In the second case, the Leavitt administration threatened to sue the federal government in an attempt to make it possible for Utah to bulldoze highways over tens of thousands of miles cow paths and hiking trails through national parks, wildlife refuges, national monuments and wilderness areas. To make this claim, Governor Leavitt relied on a civil war era mining law, repealed in 1976, that gave states the right to lay claim to public lands, not otherwise reserved, for the use of highway building. This case, therefore, is a prime example of the Governor using obscure legal tactics to undermine the protection of the public’s lands.

Before a suit was even filed, the federal government submitted to the state’s legal threat and entered into secret negotiations to settle the issue. Earthjustice was forced to sue the Interior Department to bring the substance of these discussions to the light of day where ordinary citizens could learn what public lands were being negotiated away. Leavitt refused to make public any information on his plans to construct highways over public lands. The secret negotiations resulted in Utah and the Bush administration agreeing to make it easier for Utah to propose highways where none now exist through the Grand Staircase Escalante National Monument and wild lands adjacent to Zion National Park. Earthjustice attorney Ted Zukoski is working to reverse the deal on the grounds Congress explicitly barred the administration from giving away public lands in this fashion. View some images of places likely to get bulldozed and paved.

“Mike Leavitt is no friend of the environment, national parks, or open space,” said Zukoski. “In Utah, Governor Leavitt has been consistent in moving to pave, drill, pump, bulldoze, log, and drain many of America’s most pristine and awe-inspiring natural lands through secret, back-room deals. His idea of open, inclusive government is one that is open to polluters and doesn’t include the public.”

Leavitt Claims Trails as Constructed Highways to Thwart Wilderness Protection

In the third case, citizen groups sued the federal government to enforce off-road vehicle use restrictions on Utah’s wilderness quality lands. The Leavitt administration intervened in the case and argued that neither the court nor the federal government could limit off-road vehicle use in many of these wild areas because the state believed that it had rights-of-way in the areas that could only be regulated by the state citing the same civil war era law described above.

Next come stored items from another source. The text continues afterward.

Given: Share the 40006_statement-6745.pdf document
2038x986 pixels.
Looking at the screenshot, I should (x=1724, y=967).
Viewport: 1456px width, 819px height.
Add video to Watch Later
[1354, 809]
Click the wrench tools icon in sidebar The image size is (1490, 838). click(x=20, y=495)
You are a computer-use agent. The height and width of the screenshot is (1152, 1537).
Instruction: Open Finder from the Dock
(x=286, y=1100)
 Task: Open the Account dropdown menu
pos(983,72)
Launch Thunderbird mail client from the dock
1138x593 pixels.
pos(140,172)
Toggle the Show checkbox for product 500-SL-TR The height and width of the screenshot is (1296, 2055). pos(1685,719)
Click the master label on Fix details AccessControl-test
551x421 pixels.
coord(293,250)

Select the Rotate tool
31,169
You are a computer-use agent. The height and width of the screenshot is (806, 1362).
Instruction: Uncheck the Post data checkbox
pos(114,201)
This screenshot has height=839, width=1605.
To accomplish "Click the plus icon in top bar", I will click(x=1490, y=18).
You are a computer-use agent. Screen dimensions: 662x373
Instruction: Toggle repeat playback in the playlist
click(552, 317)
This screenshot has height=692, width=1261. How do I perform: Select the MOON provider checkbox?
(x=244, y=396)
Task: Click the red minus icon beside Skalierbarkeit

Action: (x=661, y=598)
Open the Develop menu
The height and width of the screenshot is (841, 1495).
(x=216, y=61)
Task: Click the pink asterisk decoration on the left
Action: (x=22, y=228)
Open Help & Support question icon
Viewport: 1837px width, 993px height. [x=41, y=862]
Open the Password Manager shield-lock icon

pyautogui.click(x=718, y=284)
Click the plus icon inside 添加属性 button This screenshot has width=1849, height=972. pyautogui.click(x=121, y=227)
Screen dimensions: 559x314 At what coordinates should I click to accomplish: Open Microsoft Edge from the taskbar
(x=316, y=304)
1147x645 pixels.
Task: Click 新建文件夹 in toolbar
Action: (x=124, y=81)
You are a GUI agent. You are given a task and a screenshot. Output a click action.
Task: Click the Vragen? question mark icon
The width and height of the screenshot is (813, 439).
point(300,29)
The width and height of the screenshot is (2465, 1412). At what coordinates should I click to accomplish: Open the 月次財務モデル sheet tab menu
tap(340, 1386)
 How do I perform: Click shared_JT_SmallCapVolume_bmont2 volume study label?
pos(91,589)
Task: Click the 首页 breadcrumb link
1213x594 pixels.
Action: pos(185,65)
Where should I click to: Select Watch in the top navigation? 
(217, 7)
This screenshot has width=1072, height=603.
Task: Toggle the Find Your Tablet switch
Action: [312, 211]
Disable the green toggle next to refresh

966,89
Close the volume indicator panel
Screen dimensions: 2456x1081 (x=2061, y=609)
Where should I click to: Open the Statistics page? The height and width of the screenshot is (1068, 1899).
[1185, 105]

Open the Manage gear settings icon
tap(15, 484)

In addition to invoking the ancient highway law, the state tried to preserve the environmentally destructive status quo by joining in the Bush administration’s argument that the public has no right to ask the courts to force BLM to protect wilderness quality lands from unregulated off-road vehicle use. The Tenth Circuit Court of Appeals soundly rejected these arguments. In a remarkable move, the federal government has asked the US Supreme Court to reverse the Tenth Circuit’s decision and deny citizens the right to bring enforcement actions when the government fails to carry out land protections required by law. If the Supreme Court takes the case, Earthjustice will continue its defense of citizen enforcement actions and the protection of these interim wilderness areas from destruction by off road vehicles.

“Governor Leavitt has consistently acted to open Utah’s most spectacular wild public lands to development, especially oil and gas,” said Angell. “He’s also consistently acted on behalf of offroad vehicle interests which have degraded thousands of square miles of Utah’s once pristine wild lands. Finally, he’s consistently acted to degrade Utah’s environment out of the public eye with a heavy emphasis on secret dealings that exclude public participation.”